(Entries on locating words and elements)
---
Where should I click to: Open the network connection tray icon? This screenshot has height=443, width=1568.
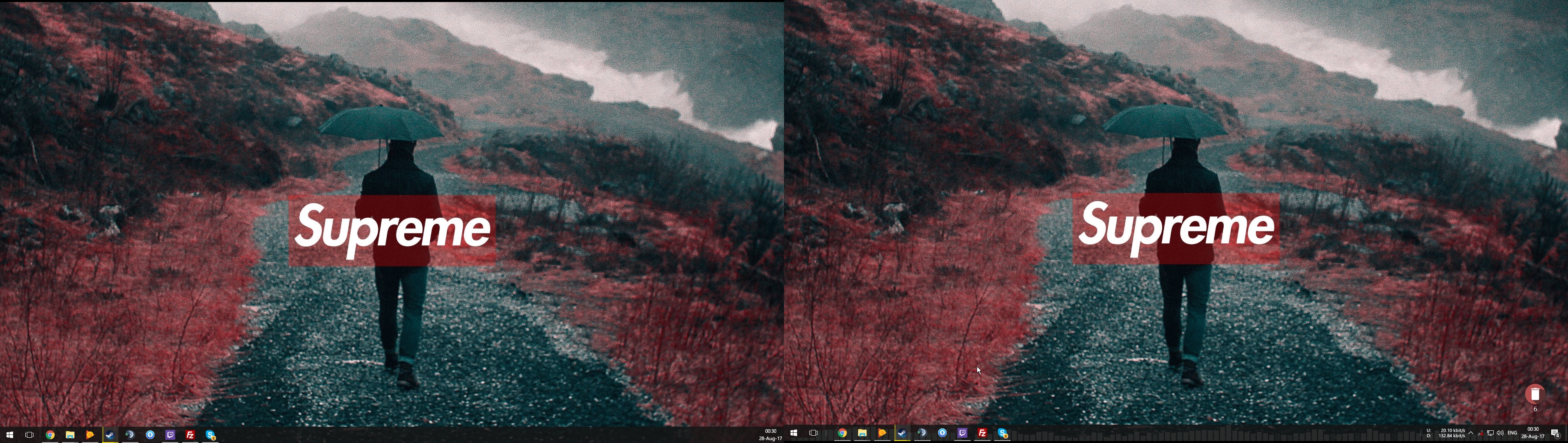1490,433
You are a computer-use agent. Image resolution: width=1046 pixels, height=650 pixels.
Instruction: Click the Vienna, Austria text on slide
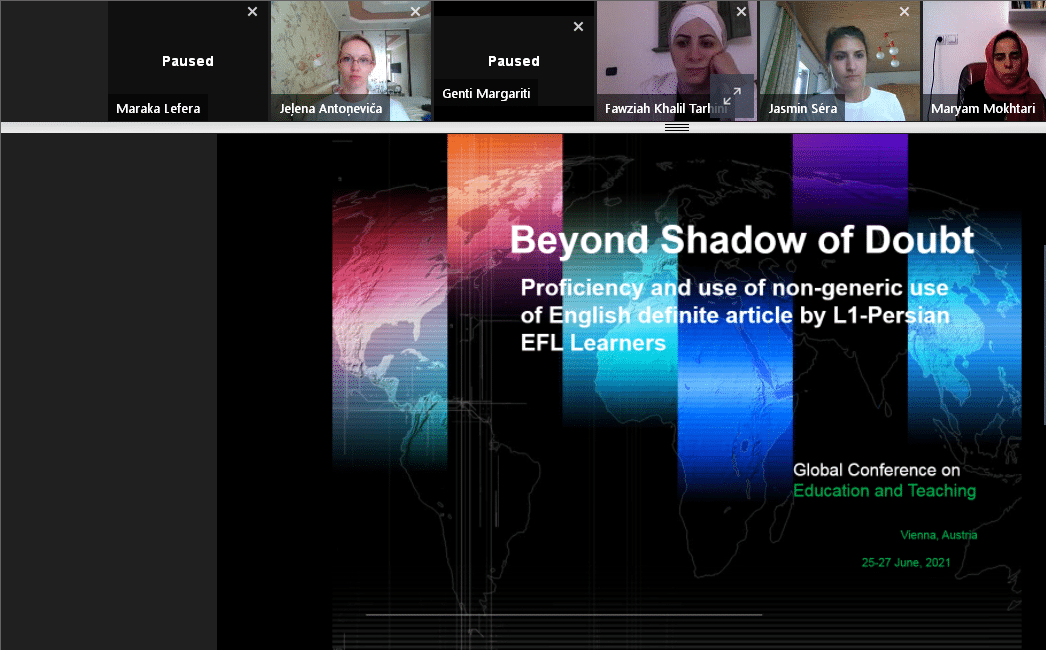click(x=938, y=535)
---
→ **Aim of the exercise**
Put the entries into a two-column CSV with the header entry_text,answer, one row per entry, with the text in the first column and its answer in the second. Quote each field, replace line breaks with spaces, and leave the pictures out.

→ **Finished exercise**
entry_text,answer
"Where should I click to: Open the network connection tray icon? This screenshot has height=443, width=1568.","1490,433"
"You are a computer-use agent. Image resolution: width=1046 pixels, height=650 pixels. Instruction: Click the Vienna, Austria text on slide","click(x=938, y=535)"